Als vor mehr als zehn Jahren das Betonwerk den Sand- und Kiesabbau beendet hatte, war auch die gut 80 Segler zählende Seglervereinigung Sinstorf zur Stelle, um den See als Wassersportrevier nutzen zu können. Ebenso hatte Michael Mahnke-Iwe, Bio- und Sportlehrer (Rudern und Kanu) am Immanuel-Kant-Gymnasium Bedarf für den Schulsport und für den Biologieunterricht angemeldet. Die Angler sagten, es hätte keinen Sinn gemacht, keine anderen Nutzer am See zu dulden.
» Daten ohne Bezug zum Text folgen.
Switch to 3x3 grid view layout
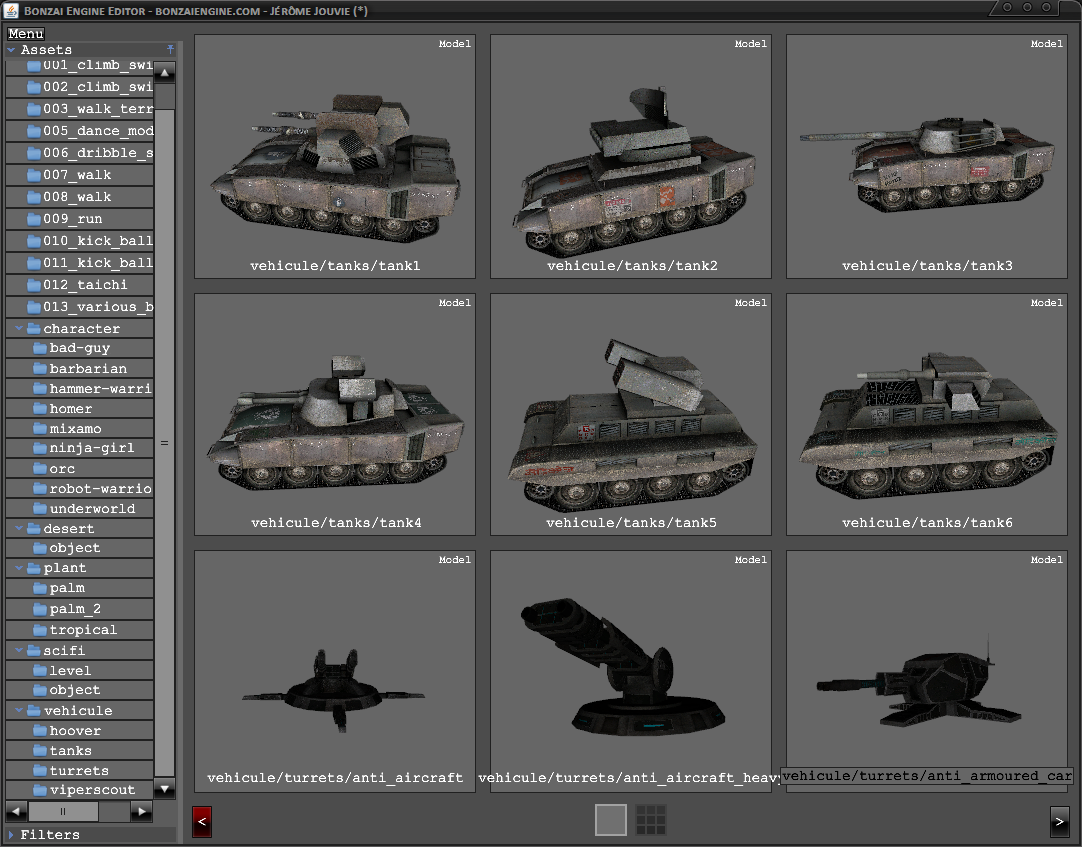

So gründeten die drei Partner vor gut neun Jahren die "Umwelt- und Wassersportgemeinschaft Neuländer See", um als Interessenvertretung mit dem Harburger Bezirksamt verhandeln zu können. Der Neuländer See hat eine besondere Lage. Am Westufer, Bereich Großmoorbogen, befindet sich zwar ein Gewerbegebiet und seit 2003 auch die Anlage der Wasserski Hamburg GmbH. Ansonsten liegt der See aber im Landschaftsschutzgebiet, weshalb der Bau des "Wassersport- und Umweltzentrums Neuländer See" auf der Betonhalbinsel neben der Badestellezahlreiche gesetzliche Hürden zu überwinden hatte. So konnte erst 2009 mit dem Bau begonnen werden.

Michael Mahnke-Iwe, Vorsitzender der Wassersportgemeinschaft Neuländer See teilt mit, dass Schulbehörde und Stadtentwicklungsbehörde 780.000 Euro und der Bezirk Harburg 120.000 Euro für das Projekt beigesteuert hatten. Förderer sind unter anderem die Deutsche Umweltstiftung oder auch die Technische Universität Hamburg Harburg. Schulen können die entstandene Einrichtung für Umweltunterricht und Schulsport nutzen. Aber auch für Lehrer ist die Einrichtung gedacht. Mahnke-Iwe sagt: "Mittelfristig möchten wir nach dem Prinzip der Lernenden Region unser Projekt der Lehrerbildung und der interessierten Öffentlichkeit zugänglich machen."